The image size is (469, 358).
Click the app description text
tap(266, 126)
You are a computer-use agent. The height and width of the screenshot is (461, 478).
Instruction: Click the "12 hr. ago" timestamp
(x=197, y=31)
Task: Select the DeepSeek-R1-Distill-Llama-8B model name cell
━━━━━━━━━━━━━━━━━━━━
#### OBJECTIVE:
Convert the material above into a numbered list, one line per entry, omitting any blank lines.

#### SOLVED EXERCISE:
1. The image size is (469, 358).
2. Click the app description text
3. tap(266, 126)
4. You are a computer-use agent. The height and width of the screenshot is (461, 478).
5. Instruction: Click the "12 hr. ago" timestamp
6. (x=197, y=31)
7. Task: Select the DeepSeek-R1-Distill-Llama-8B model name cell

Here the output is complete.